Production jusqu’en 2017 : 

 

La ligne de production des avions de combat Boieng F/A-18E/F/G «Super Hornet» & «Growler» devait être fermée pour le début de l’année 2016. Mais, la demande express de la Marine pour se doter de 22 EA-18G «Growler», pour un montant de 2,6 milliards de dollars de financement, va permettre de retarder l’échéance d’une année. 

 

Mieux que le F-35 : 

 

La décision de la Marine américaine de renforcer un peu plus sa capacité de guerre électronique avec plus de EA-18G «Growler» tient du fait, que celui-ci, permet de traiter une plage bien plus large de fréquences en matière de guerre électronique, que ne le fait le F-35. 

L’idée de la Marine est d’engager à terme les EA-18G avec le F-35. En effet, ce dernier permet de lutter contre un éventail plus étroit de fréquences et ne peut brouiller ses adversaires, que dans une bande relativement étroite à l'avant de l'aéronef. Le EA-18G peut au contraire, engager la guerre électronique non seulement lorsqu’il vole en première ligne, mais également lorsqu’il commence à revenir à la base. De plus, le «Growler» peut générer assez de puissance pour une couvrir la zone en avant du F-35. Dans cette configuration, le F-35 jouerait de sa furtivité en première ligne et serait couvert électroniquement par le «Growler» qui le suivrait.

 

Le EA-18G «Growler» : 

 

L’EA-18G dispose du radar AN/APG-79 à antenne active (AESA) lui permettant non seulement d’être autonome en comparaison de son prédécesseur le EA-6B en mode air-air, mais intègre des possibilités de liaisons de données numériques et de brouillage dirigé indépendant du reste des systèmes embarqués.

Pour la lutte contre les défenses ennemies, l’EA-18G dispose de pod ALQ-99 de brouillage couplé à un système d’analyse à large spectre ALQ-218, lui permettant de différencier les types de radars (surveillances, poursuites, sol ou embarqué) et l’analyse des types de fréquences. Le système enregistre  et répertorie l’ensemble des menaces pour permettre leur restitution sur un écran tactique, avec une plus grande précision que par le passé.

Les systèmes embarqués du «Growler» lui permettent d’agir sur trois modes tactiques :

- Reconnaissance électronique (analyse des diverses menaces, radar et missiles)

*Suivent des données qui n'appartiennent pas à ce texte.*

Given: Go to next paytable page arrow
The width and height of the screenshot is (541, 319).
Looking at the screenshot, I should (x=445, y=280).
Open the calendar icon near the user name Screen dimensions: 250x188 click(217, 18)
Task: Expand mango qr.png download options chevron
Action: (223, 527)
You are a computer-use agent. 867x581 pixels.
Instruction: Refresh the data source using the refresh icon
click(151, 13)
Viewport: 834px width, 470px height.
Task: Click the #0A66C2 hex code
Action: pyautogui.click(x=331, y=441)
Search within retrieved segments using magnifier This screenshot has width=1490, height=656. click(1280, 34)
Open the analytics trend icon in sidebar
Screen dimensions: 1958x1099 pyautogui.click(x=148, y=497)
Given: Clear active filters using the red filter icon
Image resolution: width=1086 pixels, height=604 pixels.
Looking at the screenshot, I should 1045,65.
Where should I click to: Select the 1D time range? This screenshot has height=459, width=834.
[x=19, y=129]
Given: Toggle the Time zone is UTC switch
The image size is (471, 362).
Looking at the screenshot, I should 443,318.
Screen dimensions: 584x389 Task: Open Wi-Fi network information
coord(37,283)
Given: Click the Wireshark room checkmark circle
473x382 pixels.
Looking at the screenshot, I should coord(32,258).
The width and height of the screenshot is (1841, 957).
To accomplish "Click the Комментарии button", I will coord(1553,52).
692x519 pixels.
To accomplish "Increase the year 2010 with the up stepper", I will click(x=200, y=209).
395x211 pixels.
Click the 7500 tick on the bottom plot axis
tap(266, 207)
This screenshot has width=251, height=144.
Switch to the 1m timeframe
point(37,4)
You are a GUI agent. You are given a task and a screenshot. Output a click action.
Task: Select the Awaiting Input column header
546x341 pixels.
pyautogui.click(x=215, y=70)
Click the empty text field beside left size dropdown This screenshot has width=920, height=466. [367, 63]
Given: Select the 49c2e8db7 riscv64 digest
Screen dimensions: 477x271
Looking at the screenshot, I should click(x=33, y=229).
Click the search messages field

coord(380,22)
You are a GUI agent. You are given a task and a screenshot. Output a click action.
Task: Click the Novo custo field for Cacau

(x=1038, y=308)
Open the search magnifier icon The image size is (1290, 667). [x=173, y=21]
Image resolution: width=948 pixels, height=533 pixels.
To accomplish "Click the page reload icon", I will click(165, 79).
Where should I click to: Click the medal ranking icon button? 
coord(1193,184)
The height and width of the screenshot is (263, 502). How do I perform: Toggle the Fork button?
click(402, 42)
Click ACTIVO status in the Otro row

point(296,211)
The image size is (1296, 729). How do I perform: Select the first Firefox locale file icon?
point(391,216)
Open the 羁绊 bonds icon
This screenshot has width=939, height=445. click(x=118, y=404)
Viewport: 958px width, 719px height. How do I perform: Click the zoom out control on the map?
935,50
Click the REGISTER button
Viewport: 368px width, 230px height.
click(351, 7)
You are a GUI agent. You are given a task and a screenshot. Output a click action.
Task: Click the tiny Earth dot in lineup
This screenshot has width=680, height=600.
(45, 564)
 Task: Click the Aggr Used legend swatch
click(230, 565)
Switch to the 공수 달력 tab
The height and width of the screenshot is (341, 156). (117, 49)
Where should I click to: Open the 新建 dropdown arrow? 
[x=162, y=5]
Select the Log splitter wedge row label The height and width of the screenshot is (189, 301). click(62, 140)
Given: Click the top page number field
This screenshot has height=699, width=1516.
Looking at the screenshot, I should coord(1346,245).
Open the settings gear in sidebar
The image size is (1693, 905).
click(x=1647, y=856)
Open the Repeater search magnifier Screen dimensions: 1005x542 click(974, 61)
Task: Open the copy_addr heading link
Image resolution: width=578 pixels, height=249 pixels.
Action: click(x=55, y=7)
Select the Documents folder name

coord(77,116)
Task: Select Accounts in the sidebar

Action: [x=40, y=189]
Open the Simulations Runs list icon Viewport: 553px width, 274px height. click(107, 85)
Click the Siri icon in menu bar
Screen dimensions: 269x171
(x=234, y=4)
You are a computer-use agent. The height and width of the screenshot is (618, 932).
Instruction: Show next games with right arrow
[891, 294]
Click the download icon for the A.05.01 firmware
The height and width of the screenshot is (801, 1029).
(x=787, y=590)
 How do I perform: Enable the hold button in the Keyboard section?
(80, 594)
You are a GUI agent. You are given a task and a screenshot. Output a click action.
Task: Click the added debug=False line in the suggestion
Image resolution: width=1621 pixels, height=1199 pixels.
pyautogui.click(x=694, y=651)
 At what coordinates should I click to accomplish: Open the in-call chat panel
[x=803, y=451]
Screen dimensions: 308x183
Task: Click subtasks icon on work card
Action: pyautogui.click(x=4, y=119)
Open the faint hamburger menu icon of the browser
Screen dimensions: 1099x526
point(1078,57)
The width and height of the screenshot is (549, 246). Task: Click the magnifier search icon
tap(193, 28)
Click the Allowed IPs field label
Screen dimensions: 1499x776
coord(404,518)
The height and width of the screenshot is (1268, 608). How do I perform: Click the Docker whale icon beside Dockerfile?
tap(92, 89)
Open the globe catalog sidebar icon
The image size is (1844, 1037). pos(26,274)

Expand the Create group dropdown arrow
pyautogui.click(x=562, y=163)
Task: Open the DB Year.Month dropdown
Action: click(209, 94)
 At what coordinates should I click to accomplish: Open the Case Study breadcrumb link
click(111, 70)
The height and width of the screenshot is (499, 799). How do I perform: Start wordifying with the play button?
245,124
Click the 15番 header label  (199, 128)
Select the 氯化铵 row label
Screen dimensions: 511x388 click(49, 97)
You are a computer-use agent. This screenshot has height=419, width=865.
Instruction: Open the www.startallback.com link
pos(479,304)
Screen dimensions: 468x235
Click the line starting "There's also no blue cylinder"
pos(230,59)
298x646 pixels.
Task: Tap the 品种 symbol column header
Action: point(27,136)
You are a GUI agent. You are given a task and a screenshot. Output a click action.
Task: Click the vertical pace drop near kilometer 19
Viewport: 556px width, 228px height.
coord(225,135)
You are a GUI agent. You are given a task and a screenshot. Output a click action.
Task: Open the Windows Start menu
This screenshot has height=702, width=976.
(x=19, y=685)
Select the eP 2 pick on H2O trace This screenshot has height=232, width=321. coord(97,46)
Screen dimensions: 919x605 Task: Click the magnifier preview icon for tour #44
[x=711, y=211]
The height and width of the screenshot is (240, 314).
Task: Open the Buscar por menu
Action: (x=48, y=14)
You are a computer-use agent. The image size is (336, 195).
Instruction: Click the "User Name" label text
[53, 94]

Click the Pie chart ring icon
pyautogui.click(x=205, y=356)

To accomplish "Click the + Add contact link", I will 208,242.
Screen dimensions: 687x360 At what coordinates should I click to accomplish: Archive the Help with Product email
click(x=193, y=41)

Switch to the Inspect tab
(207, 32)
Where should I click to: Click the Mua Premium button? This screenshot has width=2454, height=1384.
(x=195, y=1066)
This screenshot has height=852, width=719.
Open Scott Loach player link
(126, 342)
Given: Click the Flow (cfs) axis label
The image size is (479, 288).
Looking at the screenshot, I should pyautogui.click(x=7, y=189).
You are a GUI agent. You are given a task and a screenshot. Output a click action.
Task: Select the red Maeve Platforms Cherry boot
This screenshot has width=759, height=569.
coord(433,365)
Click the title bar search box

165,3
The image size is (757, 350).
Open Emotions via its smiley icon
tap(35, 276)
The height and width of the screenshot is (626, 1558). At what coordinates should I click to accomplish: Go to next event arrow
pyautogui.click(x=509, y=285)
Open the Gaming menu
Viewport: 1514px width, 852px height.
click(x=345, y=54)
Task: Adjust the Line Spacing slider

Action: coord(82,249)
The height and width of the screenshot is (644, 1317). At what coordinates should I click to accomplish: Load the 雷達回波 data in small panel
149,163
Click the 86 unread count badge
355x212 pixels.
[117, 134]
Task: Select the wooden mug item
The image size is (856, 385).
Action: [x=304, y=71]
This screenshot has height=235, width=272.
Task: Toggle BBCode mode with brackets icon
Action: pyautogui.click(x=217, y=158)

- Suppression des menaces connues et mémorisées selon un scénario prévu.

- Réaction immédiate à l’engagement d’une nouvelle menace non répertoriée.

Du point de vue des communications, l’avion dispose du système AlQ-227 qui lui permet d’épier et de brouiller les communications adverses, en contre partie le «Growler» dispose pour sa propre protection le nouveau concept INCANS qui améliore les communications et transferts de données à l’intérieur d’un groupe naval.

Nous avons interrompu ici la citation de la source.